Input to LSTM as a matrix or similar

Hi, Im working on gender inference. have the data like this,
userid, text,
1, hello, world
1, how are you
…(up to 3000) gender:Female
2, whats up
2, Im here
…(up to 3000) gender:Male

The problem is that if I concat all of the texts for each user, it would be too long for LSTM to process. What I am thinking is to map each sentence into sentence embedding using bert and average them. In this way, each user is represented as a vector. However, this will generate a vector. How do I feed it into a LSTM model which takes a 3d tensor as input?

Well, when you use, for example, BERT to create a sentence embedding – with or with out avareging the embeddings for the same user – you do no longer have sequences. That’s the goal of a sentence embedding, to convert se sequence of words/tokens into a vector. Hence, there’s no need or even a meaningful way to feed this into an LSTM. Once you have the sentence embedding, you can feed it into any non-RNN network of linear or CNN layers.

On the other side, I don’t see any particular reason to treat all sentence of the same user as one “block”? For starters, you can simply treat each (sentence, gender) pair as an individual data item . Then you can use an RNN (LSTM or GRU) to train a binary classifier. It’s the most straightforward way to do, and would give if nothing else a good baseline for any more advanced methods you want to try.

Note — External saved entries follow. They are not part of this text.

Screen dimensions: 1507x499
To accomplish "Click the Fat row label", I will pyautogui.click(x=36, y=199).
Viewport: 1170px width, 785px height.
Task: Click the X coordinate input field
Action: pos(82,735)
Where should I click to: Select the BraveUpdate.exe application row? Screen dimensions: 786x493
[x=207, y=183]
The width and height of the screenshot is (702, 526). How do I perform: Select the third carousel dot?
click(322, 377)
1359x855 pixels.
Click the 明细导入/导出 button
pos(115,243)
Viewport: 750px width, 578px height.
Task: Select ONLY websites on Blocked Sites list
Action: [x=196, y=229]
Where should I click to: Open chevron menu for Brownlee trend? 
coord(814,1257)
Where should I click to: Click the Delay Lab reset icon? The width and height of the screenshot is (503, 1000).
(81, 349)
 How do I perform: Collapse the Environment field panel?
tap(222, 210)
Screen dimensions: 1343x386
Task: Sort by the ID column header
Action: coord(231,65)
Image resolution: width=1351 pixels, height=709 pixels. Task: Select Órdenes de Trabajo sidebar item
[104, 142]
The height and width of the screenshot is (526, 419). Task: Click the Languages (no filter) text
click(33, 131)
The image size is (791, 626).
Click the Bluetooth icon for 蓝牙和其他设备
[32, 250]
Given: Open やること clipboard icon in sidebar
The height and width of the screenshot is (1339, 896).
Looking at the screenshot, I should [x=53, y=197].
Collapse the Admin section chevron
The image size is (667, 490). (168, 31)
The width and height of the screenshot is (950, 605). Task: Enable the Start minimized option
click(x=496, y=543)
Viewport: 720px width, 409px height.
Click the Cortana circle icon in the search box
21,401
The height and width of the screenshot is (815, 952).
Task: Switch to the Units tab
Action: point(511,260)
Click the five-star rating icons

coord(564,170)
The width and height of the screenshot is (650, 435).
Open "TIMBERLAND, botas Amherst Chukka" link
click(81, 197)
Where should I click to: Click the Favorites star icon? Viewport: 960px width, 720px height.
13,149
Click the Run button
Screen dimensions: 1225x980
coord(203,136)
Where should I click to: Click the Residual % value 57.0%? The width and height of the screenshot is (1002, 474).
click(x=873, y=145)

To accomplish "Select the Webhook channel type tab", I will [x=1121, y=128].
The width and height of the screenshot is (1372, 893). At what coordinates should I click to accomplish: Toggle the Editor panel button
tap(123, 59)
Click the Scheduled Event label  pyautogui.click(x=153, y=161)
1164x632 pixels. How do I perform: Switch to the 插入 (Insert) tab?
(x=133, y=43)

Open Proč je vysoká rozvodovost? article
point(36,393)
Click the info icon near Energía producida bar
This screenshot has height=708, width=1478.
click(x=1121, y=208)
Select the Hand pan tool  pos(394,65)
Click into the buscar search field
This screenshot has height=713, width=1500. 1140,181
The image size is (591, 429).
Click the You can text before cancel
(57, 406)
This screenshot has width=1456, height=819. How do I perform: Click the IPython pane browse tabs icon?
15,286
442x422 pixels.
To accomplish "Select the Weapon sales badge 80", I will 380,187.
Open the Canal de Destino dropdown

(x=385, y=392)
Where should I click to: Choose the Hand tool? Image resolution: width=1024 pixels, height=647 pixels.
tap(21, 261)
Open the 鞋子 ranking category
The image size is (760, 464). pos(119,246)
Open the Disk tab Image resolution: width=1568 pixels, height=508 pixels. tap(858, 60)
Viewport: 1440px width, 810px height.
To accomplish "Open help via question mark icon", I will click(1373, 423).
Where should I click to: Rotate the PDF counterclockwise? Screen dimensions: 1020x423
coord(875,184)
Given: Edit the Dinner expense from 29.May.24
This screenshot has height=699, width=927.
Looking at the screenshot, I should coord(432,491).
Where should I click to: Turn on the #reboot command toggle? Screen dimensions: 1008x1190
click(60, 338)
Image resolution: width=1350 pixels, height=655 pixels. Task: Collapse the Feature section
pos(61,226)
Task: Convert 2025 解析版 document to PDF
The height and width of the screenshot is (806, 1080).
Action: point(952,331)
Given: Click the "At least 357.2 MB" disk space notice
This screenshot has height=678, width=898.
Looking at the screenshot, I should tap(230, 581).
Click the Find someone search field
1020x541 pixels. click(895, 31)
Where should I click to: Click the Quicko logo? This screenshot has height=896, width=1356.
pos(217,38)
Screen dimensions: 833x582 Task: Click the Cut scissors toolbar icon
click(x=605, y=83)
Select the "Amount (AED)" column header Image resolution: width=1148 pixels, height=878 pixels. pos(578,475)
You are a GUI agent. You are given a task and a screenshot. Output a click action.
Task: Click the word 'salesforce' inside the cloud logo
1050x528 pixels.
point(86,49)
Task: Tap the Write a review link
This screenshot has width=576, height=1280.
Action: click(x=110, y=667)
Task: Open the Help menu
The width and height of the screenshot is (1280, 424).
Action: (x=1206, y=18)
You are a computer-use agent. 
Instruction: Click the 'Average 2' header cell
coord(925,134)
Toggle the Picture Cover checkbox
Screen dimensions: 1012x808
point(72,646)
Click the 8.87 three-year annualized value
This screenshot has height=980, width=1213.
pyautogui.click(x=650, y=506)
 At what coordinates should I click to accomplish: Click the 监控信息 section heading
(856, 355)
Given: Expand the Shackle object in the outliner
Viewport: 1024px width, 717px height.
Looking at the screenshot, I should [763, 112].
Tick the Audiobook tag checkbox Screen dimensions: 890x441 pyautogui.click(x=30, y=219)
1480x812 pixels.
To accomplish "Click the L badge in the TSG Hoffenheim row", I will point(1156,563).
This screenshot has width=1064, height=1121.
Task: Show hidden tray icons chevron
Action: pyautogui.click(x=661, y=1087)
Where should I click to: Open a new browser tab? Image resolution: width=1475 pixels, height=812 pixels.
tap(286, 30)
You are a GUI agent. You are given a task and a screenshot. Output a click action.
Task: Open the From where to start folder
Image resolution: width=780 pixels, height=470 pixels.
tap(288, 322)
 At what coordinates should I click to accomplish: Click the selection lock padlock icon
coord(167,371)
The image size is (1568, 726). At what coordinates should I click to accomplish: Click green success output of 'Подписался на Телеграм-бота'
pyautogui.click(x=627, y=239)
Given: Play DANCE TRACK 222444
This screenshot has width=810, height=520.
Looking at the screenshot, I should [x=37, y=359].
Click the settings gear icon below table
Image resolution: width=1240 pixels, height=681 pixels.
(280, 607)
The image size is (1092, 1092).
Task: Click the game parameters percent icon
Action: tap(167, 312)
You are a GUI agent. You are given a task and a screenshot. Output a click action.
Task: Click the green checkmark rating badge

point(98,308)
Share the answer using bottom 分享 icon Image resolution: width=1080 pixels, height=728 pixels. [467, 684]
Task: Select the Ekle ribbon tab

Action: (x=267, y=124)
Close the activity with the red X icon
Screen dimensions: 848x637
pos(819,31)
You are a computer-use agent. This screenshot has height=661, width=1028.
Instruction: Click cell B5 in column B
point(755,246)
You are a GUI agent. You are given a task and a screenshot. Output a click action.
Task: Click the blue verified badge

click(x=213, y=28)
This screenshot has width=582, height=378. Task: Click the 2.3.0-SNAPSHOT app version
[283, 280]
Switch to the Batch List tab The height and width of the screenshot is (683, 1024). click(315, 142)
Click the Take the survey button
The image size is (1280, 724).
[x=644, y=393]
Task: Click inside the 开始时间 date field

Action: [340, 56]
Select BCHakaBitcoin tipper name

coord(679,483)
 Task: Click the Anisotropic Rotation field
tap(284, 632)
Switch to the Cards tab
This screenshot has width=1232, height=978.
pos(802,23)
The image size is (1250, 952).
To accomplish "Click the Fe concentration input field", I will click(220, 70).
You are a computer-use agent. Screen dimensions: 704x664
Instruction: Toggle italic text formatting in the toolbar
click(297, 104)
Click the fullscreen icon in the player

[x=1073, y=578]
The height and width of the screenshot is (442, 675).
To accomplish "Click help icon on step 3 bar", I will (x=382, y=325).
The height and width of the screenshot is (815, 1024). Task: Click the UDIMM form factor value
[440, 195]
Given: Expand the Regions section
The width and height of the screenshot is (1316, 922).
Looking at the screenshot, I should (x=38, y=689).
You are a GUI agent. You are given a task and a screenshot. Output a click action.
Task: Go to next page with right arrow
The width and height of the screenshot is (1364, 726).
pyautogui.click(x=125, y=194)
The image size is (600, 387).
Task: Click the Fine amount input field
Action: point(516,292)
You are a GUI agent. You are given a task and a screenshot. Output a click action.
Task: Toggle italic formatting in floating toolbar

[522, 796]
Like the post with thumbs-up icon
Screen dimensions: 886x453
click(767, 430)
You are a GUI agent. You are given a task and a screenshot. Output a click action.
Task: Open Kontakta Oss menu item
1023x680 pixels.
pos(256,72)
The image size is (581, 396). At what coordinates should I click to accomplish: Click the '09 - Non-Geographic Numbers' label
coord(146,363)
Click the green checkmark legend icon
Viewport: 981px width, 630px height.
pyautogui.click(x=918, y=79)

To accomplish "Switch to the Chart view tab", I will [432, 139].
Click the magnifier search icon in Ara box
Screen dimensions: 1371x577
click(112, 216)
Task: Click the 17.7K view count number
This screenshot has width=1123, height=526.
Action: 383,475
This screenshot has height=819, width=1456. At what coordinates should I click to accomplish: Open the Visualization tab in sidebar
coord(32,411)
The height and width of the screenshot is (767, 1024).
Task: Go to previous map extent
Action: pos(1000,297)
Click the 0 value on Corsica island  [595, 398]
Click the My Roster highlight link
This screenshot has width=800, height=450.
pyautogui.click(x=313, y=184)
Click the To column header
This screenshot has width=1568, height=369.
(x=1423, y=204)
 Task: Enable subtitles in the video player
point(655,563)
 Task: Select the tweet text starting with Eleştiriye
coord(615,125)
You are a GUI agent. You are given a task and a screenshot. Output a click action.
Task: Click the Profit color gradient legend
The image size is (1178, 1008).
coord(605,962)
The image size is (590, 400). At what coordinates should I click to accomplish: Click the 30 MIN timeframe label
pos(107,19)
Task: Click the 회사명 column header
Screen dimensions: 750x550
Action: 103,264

Even if you create BERT to create sentence embeddings, why do you think it’s important to average the embeddings for all sentences of the same users. Again, I would start with using each (sentence_embedding, gender) as individual data item first.

Thanks Chris! I guess the reason why I wanna make a block is because for testing, using a text, gender pair, if a user has 1500 tweets, say, we could have maybe 800 males and 700 females. How do I deal with a situation like this? Just count?